The type of carnival glass you have depends on what type of finish was used. Different finishes are layered over a base color. The most common base colors for the glass itself include marigold, amber, amethyst, peach, cobalt, red, and smoke. You can determine the base color of your piece by holding a piece up to a direct light.

According to the book, there are basically three kinds of finishes for carnival glass. One is a satiny finish which adds colored highlights over a uniform glass surface color. This ruffled candy dish, which came from my great-grandmother, is an example of a pretty standard carnival glass piece. The color is marigold and the iridescent highlights tend toward purple/fuchsia tones.


Another type of finish is what was called the "radium" finish. This has a shiny mirror-like luster. In looking at my other carnival pieces from this era, I believe the bowl below might be a decent example of a "radium" look. The finish is very silvery and much more opaque than the other piece. It's over an amethyst glass...

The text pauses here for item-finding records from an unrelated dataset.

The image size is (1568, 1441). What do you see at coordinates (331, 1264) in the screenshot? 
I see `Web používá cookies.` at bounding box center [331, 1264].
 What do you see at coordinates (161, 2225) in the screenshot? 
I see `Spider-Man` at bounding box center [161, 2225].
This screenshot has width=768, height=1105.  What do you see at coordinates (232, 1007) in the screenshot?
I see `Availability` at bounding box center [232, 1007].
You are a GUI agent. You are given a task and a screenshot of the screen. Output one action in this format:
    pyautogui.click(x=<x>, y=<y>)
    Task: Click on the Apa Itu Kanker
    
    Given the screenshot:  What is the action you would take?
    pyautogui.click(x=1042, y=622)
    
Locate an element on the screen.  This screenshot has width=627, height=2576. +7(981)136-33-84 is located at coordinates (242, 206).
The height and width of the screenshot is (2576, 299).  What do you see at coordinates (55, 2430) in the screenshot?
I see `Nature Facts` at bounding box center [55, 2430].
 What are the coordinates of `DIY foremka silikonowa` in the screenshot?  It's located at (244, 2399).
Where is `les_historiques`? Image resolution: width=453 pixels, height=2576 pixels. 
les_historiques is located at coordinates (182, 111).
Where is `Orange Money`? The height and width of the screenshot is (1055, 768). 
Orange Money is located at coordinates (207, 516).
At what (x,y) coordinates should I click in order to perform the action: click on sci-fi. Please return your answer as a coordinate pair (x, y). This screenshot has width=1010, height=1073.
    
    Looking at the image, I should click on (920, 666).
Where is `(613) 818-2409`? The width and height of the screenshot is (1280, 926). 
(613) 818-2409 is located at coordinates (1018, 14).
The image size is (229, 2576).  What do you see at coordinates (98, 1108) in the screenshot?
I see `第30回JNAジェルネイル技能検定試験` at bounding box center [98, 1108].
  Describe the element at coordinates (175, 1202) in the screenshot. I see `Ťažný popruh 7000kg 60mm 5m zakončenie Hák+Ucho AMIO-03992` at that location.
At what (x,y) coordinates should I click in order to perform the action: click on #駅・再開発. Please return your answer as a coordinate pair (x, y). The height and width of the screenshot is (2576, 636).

A third finish, typically used on pastel pieces, may have a frosty look-- a white milky edge which is called "opalescent." This delightful Fenton shoe, my friend Josette gave me, appears to be done in the more opalescent style.


While the manufacture of carnival glass originally ended in the 1930s, in the 1960s, companies like Imperial Glass Company of Bellaire, Ohio revived some of their original carnival glass molds. This caused what the Encyclopedia of Carnival Glass describes as a second "carnival glass fever."

And for we fans of the thrift, the wonderful news is that these "revival" pieces are quite findable at thrift stores! While carnival Imperial grape pieces don't come into thrift stores as often as their milk glass sisters might-- a sharp eye can still spot them now and again at very reasonable prices. The pattern of this amber compote was done in blue, as well...


Below is a closeup on a grape pitcher-- in a slightly different pattern to the Imperial grape above-- that I found at the Salvation Army one day for $4...

I love the depth the iridescent colors give to the raised grapes!

This pressed glass bowl was another Salvation Army find...


You can see the detailed pattern here, and how the colors of the carnival finish accent them. I'm not sure who manufactured this-- I've seen it listed before as Westmoreland Glass, which was a glass making company local to Western Pennsylvania.



The book refers to these highly-defined wheeled patterns as "Starbursts" or "Buzzsaws"...


I actually don't recall the origin of this ice blue basket anymore, but I wanted to share it with you to show how many colors can be found within a single carnival piece...


And lastly, this pattern below is called "Anniversary" from Jeanette Glass Works, another Western Pennsylvania local company. The first is a bowl...


The second is one of a set of dinner plates....

It was late to the first wave of carnival glass manufacturing-- made in 1947. The Encyclopedia of Carnival Glass considers it "poorly lustered"-- but when these plates catch the light on my dinner table, the glow is as warm and magical as the lure of any Ferris Wheel.

Hope you enjoyed our little carnival ride today!

And perhaps I'll see you this coming Wednesday for more nifty, thrifty fun!